The focus of this study is childhood asthma exacerbations, which are common, potentially life-threatening and are a considerable financial burden to healthcare systems. Annually in the UK there are 200,000 children treated for an asthma exacerbation and around 25,000 are hospitalised.
Spirometry is a simple breathing test which does not change over time when asthma is controlled. Spirometry could be a very useful test to monitor asthma because it measures lung function, i.e. how the lungs are working. Clinicians are uncertain of the role of spirometry in guiding asthma treatment in children, and this means that spirometry is used inconsistently across UK asthma clinics. Spirometry is recommended in some (but not all) guidelines as part of monitoring children with asthma, but the guidelines do not say how treatment should change in the context of changing spirometry result.
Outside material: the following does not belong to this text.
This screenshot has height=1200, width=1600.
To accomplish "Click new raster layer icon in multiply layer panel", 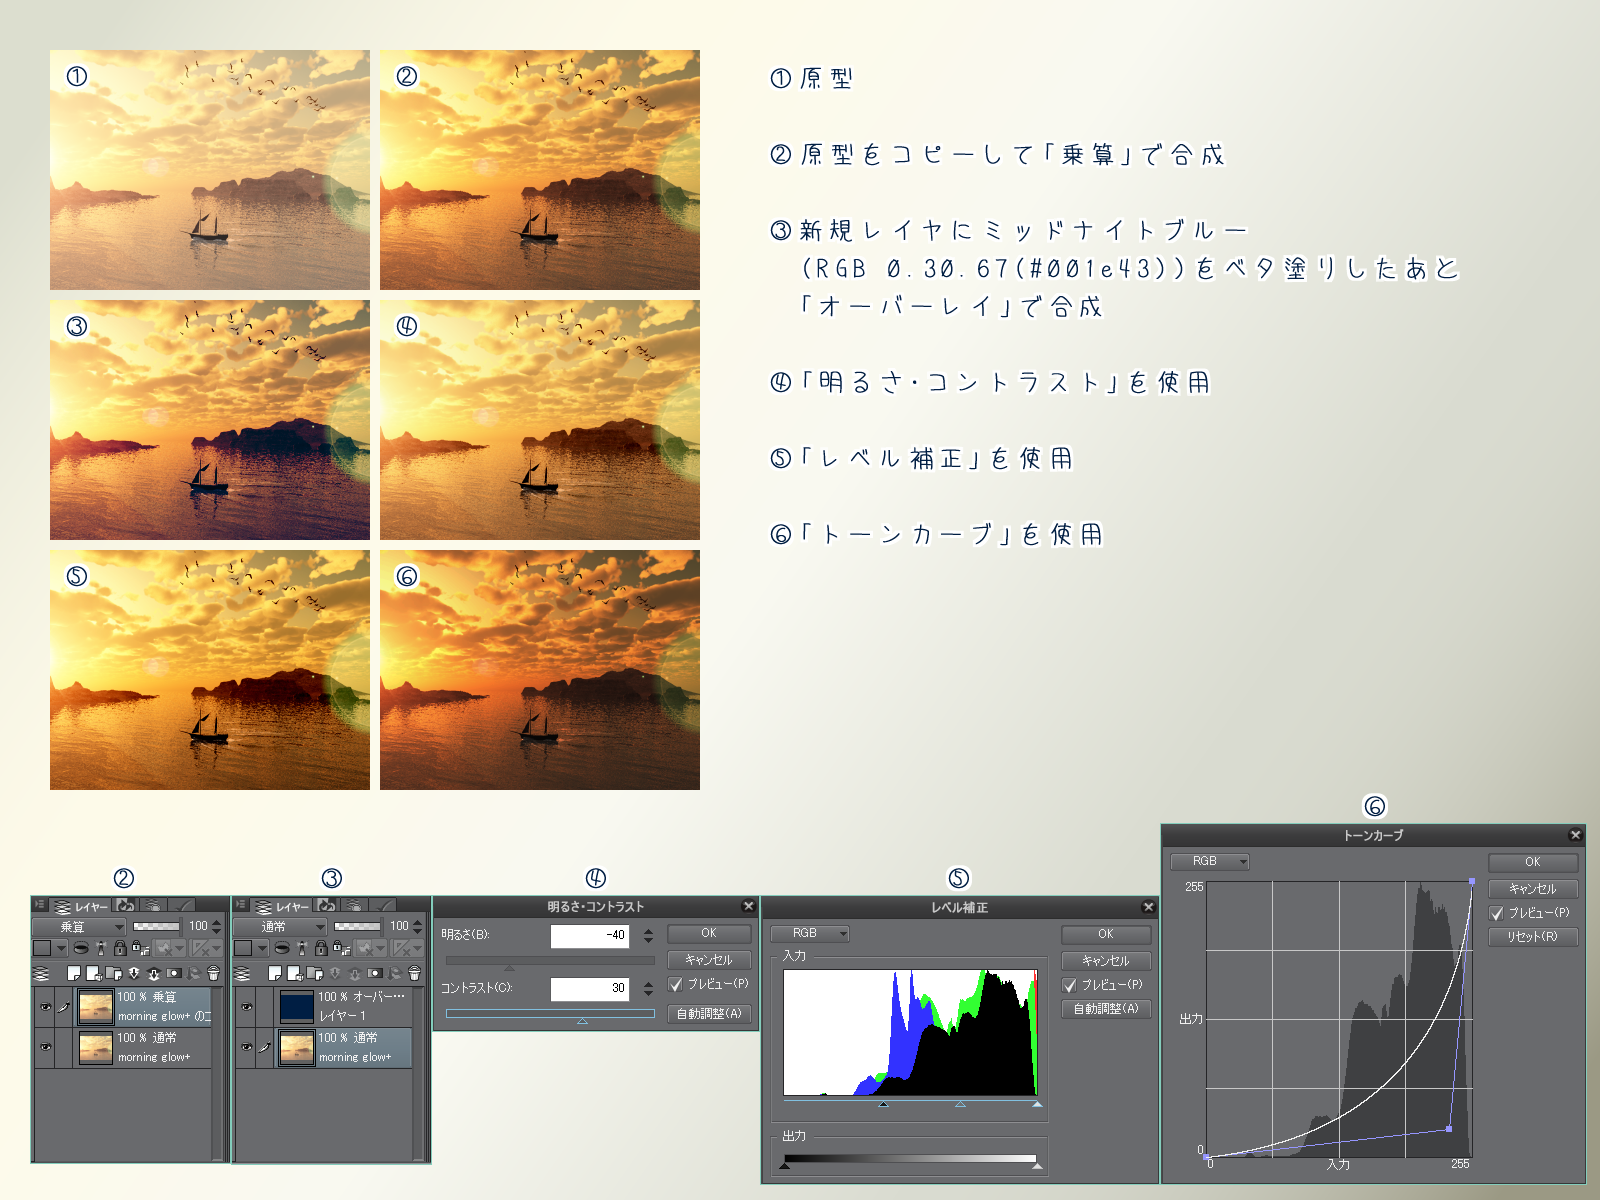I will click(73, 973).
SPIROMAC will be the first study to rigorously evaluate how spirometry can be used to guide asthma treatment and reduce the risk for asthma attacks in children.
SPIROMAC is a multi-centre randomised controlled trial, which will run in both secondary care and primary care, aiming to recruit 550 children. The study will compare asthma treatment guided by “Spirometry and symptoms” versus asthma treatment guided by “symptoms only” (i.e. standard care) in children with asthma. Spirometry and symptoms, or symptoms alone, are assessed every three months and will be used to guide asthma treatment for the next three month period. Treatment recommendations in both groups are protocolised within a web-based algorithm. The primary outcome is asthma attacks over a 12 month period.
SPIROMAC is funded by the NIHR/MRC EME Programme.
SPIROMAC is led by Professor Steve Turner based at NHS Grampian.